— WHAT IS REQUIRED —
The output should consist solely of the lines running from the one that contains "[Add To Wishlist] (270, 137)" through the end of the records below, copied exactly.

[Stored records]
• • • • • • •

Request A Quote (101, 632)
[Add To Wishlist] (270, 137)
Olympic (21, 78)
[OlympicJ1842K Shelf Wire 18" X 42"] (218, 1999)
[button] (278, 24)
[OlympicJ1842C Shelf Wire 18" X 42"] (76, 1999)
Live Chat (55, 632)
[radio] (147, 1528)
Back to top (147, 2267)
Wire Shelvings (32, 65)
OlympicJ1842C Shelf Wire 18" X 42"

• • • • • • •

— RESULT —
[Add To Wishlist] (270, 137)
Olympic (21, 78)
[OlympicJ1842K Shelf Wire 18" X 42"] (218, 1999)
[button] (278, 24)
[OlympicJ1842C Shelf Wire 18" X 42"] (76, 1999)
Live Chat (55, 632)
[radio] (147, 1528)
Back to top (147, 2267)
Wire Shelvings (32, 65)
OlympicJ1842C Shelf Wire 18" X 42"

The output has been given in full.